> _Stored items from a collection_
[start]
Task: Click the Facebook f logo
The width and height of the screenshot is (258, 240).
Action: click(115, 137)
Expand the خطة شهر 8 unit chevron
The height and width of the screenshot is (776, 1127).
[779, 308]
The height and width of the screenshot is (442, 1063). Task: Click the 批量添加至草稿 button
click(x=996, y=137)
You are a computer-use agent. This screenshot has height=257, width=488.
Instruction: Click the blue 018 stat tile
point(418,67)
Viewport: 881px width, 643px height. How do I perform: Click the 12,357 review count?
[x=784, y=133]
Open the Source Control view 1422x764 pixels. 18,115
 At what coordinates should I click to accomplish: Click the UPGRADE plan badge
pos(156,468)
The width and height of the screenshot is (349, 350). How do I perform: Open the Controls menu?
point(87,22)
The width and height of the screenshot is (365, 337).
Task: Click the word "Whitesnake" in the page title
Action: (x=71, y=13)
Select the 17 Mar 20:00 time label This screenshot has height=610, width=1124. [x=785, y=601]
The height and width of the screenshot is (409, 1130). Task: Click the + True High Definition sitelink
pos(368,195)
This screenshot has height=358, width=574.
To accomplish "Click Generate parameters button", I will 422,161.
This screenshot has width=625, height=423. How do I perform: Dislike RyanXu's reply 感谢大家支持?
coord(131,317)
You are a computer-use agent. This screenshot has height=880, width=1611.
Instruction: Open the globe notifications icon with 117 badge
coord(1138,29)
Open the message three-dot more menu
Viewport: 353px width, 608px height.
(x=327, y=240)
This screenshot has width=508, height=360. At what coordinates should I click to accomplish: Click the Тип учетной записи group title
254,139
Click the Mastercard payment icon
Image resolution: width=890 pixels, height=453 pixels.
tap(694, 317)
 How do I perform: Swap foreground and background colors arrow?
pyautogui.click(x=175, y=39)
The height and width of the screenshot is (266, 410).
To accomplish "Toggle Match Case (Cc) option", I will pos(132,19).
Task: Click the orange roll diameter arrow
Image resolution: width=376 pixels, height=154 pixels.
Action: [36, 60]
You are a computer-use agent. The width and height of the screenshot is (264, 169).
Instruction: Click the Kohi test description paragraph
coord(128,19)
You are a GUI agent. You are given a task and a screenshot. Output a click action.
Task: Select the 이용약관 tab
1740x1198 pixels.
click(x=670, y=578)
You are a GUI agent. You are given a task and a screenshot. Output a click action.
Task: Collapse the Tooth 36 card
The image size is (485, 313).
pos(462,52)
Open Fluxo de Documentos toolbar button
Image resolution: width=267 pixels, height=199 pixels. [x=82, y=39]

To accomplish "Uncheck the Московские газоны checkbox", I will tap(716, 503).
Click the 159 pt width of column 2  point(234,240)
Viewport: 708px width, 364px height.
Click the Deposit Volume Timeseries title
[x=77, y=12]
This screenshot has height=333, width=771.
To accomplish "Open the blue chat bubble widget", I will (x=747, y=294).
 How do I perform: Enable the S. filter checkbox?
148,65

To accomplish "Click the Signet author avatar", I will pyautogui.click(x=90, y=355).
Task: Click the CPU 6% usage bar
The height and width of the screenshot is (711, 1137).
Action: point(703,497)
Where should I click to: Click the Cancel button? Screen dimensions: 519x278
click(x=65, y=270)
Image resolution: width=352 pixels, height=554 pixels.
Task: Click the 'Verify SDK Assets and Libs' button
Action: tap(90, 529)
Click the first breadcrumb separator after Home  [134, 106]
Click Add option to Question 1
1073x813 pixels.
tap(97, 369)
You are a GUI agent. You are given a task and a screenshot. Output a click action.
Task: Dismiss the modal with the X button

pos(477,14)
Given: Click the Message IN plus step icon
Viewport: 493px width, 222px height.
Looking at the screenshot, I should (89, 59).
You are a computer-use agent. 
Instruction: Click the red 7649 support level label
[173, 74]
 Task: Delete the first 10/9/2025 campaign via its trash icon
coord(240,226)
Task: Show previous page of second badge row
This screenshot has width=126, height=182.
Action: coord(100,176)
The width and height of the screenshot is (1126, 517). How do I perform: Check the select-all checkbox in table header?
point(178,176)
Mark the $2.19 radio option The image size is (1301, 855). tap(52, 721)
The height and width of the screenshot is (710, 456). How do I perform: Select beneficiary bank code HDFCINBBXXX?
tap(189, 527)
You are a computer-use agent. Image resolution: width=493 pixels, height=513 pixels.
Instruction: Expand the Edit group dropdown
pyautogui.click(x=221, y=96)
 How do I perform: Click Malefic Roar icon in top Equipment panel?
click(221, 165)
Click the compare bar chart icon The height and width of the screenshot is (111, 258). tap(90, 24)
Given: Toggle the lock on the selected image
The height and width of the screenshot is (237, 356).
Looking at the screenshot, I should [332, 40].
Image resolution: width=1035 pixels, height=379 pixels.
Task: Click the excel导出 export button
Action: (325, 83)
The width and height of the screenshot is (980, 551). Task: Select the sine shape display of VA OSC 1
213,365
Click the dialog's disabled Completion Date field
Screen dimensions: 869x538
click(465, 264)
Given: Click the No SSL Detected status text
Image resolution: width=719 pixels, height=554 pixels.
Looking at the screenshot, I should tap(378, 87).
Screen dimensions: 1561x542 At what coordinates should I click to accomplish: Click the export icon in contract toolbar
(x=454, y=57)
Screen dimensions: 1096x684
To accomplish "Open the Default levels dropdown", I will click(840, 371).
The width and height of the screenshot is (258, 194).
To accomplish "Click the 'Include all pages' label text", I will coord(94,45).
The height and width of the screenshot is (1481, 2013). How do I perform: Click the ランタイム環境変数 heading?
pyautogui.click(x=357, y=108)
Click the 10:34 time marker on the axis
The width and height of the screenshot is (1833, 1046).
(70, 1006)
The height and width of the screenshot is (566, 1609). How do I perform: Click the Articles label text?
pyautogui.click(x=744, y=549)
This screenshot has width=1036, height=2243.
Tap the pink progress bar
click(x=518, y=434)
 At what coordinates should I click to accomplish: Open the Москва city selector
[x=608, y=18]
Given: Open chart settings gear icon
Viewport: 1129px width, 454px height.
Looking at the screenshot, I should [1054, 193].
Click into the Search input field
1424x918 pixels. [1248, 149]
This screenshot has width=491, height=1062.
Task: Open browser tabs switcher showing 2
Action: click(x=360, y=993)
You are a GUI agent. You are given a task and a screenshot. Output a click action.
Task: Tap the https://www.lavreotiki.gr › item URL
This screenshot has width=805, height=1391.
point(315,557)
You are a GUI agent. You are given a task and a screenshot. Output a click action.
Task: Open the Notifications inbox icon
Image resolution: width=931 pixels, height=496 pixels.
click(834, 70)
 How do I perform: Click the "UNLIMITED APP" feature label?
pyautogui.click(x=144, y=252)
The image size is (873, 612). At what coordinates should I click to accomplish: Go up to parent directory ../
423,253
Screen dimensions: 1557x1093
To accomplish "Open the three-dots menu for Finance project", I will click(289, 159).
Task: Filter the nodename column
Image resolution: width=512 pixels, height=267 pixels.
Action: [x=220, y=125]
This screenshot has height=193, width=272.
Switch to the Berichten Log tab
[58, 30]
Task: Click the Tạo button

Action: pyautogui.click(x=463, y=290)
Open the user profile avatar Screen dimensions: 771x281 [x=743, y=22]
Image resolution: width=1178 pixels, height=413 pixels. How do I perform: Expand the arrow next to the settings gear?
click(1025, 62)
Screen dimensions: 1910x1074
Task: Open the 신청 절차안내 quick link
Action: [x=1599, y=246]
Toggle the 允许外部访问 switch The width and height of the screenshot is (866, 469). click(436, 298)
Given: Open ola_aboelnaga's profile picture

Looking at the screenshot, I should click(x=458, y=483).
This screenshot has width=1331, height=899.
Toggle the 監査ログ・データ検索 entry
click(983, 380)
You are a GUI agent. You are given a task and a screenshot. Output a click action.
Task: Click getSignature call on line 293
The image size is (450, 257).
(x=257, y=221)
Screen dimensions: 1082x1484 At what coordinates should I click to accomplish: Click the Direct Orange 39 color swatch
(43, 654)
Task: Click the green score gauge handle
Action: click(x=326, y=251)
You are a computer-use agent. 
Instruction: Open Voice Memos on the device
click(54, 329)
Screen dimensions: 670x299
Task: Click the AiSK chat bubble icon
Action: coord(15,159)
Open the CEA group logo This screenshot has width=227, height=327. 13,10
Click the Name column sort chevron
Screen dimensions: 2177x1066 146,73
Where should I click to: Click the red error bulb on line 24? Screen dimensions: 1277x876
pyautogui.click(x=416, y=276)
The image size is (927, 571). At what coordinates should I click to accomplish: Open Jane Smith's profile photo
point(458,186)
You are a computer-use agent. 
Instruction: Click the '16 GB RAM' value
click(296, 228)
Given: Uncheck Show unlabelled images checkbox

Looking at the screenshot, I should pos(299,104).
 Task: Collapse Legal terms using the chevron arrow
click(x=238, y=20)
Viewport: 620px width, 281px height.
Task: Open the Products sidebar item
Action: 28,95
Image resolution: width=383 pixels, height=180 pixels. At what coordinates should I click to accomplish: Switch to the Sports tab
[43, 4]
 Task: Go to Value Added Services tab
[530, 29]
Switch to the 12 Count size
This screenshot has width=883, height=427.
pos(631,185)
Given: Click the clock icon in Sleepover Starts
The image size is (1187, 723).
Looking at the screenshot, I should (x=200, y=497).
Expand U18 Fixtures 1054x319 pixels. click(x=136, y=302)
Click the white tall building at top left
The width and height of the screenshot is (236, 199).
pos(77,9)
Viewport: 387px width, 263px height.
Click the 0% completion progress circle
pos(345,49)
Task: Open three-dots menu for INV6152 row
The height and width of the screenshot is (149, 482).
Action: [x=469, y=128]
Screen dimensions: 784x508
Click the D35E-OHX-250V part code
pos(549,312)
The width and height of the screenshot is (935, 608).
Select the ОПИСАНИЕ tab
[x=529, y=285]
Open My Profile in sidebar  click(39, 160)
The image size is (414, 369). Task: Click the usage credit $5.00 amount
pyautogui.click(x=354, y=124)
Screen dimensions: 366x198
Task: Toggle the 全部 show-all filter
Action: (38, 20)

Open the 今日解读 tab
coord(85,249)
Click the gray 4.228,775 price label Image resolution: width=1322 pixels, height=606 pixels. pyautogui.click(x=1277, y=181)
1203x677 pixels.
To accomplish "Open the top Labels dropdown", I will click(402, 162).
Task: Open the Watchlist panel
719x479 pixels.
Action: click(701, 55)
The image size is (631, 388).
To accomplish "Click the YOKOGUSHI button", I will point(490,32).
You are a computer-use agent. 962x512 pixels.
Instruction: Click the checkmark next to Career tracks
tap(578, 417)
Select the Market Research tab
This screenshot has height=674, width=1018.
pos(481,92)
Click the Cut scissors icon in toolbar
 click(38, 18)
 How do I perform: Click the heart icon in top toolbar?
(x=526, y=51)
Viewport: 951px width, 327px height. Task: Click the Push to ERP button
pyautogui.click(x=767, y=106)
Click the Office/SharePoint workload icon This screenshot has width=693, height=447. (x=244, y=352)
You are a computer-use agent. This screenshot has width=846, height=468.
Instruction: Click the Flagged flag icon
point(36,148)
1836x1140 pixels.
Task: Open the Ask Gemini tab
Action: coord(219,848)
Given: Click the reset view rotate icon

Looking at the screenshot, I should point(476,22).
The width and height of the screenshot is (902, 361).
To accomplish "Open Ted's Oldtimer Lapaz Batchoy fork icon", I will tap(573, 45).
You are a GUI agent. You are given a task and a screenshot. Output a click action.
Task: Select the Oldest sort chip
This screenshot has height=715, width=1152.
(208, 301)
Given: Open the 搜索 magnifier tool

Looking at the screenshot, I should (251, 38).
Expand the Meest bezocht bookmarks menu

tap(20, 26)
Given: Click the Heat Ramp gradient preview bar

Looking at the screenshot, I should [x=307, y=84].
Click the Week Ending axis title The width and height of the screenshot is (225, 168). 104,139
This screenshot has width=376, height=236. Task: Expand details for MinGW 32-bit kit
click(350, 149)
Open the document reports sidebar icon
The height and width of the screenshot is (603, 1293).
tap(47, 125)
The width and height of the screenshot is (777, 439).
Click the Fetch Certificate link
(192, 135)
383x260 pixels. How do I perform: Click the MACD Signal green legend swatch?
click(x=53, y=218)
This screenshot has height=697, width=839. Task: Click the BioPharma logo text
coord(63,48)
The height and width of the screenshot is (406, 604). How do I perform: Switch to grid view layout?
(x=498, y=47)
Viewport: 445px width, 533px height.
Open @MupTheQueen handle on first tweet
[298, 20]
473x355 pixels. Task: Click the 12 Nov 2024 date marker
[end]
> _Given instruction_
In the part that opens with the line containing "Task: Show previous page of second badge row" and closes with the line containing "I will coord(94,45).", swap "dropdown" for "drop-down list" and give those lines again with nothing else altered.

> _Response to this exercise_
Task: Show previous page of second badge row
This screenshot has width=126, height=182.
Action: coord(100,176)
The width and height of the screenshot is (1126, 517). How do I perform: Check the select-all checkbox in table header?
point(178,176)
Mark the $2.19 radio option The image size is (1301, 855). tap(52, 721)
The height and width of the screenshot is (710, 456). How do I perform: Select beneficiary bank code HDFCINBBXXX?
tap(189, 527)
You are a computer-use agent. Image resolution: width=493 pixels, height=513 pixels.
Instruction: Expand the Edit group drop-down list
pyautogui.click(x=221, y=96)
 How do I perform: Click Malefic Roar icon in top Equipment panel?
click(221, 165)
Click the compare bar chart icon The height and width of the screenshot is (111, 258). tap(90, 24)
Given: Toggle the lock on the selected image
The height and width of the screenshot is (237, 356).
Looking at the screenshot, I should [332, 40].
Image resolution: width=1035 pixels, height=379 pixels.
Task: Click the excel导出 export button
Action: (325, 83)
The width and height of the screenshot is (980, 551). Task: Select the sine shape display of VA OSC 1
213,365
Click the dialog's disabled Completion Date field
Screen dimensions: 869x538
click(465, 264)
Given: Click the No SSL Detected status text
Image resolution: width=719 pixels, height=554 pixels.
Looking at the screenshot, I should tap(378, 87).
Screen dimensions: 1561x542 At what coordinates should I click to accomplish: Click the export icon in contract toolbar
(x=454, y=57)
Screen dimensions: 1096x684
To accomplish "Open the Default levels drop-down list", I will click(840, 371).
The width and height of the screenshot is (258, 194).
To accomplish "Click the 'Include all pages' label text", I will coord(94,45).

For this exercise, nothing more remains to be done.